Given task>
Give again, unchanged, the part of the listing below that opens with the line containing "Click the Зберегти button" and closes with the line containing "This screenshot has height=540, width=1568.".

Entries provided>
================================

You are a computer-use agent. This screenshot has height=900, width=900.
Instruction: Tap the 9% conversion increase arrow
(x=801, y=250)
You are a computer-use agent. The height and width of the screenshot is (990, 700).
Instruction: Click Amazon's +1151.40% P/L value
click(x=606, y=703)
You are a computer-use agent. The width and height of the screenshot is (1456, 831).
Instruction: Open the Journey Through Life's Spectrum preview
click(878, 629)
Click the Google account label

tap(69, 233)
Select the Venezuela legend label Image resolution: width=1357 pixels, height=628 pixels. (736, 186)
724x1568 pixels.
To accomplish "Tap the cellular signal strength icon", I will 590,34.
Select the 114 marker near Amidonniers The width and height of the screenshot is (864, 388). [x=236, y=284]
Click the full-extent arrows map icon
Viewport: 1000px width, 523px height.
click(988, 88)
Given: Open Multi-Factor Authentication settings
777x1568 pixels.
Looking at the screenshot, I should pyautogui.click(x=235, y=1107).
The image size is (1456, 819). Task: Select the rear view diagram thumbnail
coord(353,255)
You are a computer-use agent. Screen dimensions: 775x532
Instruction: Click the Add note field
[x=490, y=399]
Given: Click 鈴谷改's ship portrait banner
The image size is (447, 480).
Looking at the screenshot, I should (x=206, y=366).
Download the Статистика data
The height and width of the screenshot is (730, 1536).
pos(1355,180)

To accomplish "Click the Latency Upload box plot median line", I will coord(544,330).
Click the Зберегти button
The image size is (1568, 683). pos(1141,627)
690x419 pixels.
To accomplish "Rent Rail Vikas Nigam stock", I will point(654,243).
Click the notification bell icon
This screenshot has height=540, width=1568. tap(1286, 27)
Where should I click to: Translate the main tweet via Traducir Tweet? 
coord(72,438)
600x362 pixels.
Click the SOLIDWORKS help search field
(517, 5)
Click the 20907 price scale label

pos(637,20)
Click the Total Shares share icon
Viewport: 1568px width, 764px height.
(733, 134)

================================

Reply>
Click the Зберегти button
The image size is (1568, 683). pos(1141,627)
690x419 pixels.
To accomplish "Rent Rail Vikas Nigam stock", I will point(654,243).
Click the notification bell icon
This screenshot has height=540, width=1568. tap(1286, 27)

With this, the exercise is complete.